Many of the most successful drugs on the market today are being prescribed for ailments that are quite different from the ones they were originally designed to treat. Viagra, for instance, was once intended for coronary heart disease but now is used to combat erectile dysfunction. The discovery of surprising uses of developed drugs can sometimes be the result of serendipity, as unforeseen side effects emerge from clinical trials. In the past, researchers have tried to predict drug interactions by looking for chemical similarities among the possible targets of pharmaceutical compounds.
However, some drug targets which look very similar to one another bind very different ligands, and some targets that don't have any obvious similarity bind similar ligands, says Brian Shoichet, Ph.D., co-senior study author and professor of pharmaceutical chemistry at UCSF. "So if instead we were to organize targets by the ligands they recognize, it could reveal different patterns than traditional approaches, and illuminate new opportunities for drugs to bind to unexpected targets."
A team of researchers led by Roth and Shoichet did just that, comparing the structures of 3,365 FDA-approved and investigational drugs against the structures of hundreds of targets, defining each target by its ligands. They then honed in on thirty of the strongest predictions, validating the actual physical interactions between the drugs and targets in wet laboratory experiments.

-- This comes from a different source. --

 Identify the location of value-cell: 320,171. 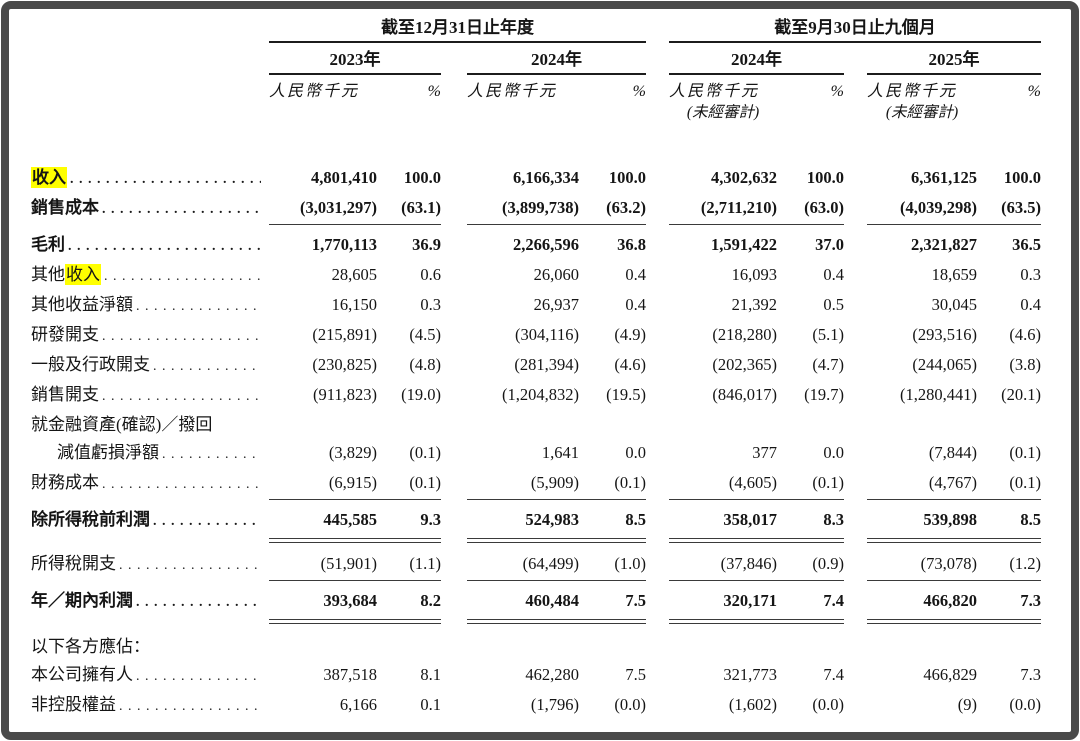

In one of their follow-up experiments, the scientists investigated the molecular targets of the hallucinogenic substance dimethyltrytamine (DMT), which had previously been postulated to act through a site known as the sigma-1 receptor. Using the computational approach, Roth and colleagues found that DMT had a high affinity for serotonin receptors, including the binding site for LSD, another hallucinogen.
They also showed that the substance is hallucinogenic in normal mouse models but not in ones lacking the serotonin receptor. Roth says the power of their approach is it can be used to uncover the real targets of pharmaceutical compounds quickly and efficiently, and will probably lead to a greater understanding of the many molecular targets of each drug.
"Drugs are not as selective as we once thought," said Roth, who is also a professor in the School of Pharmacy's medicinal chemistry and natural products division. "It turns out that the most non-selective drugs are frequently the most effective for complex diseases. Rather than 'magic bullets,' we need to come up with 'magic shotguns' that hit more than one molecular target at a time. We could use this computational approach to identify the drugs that hit the right targets and miss the wrong ones."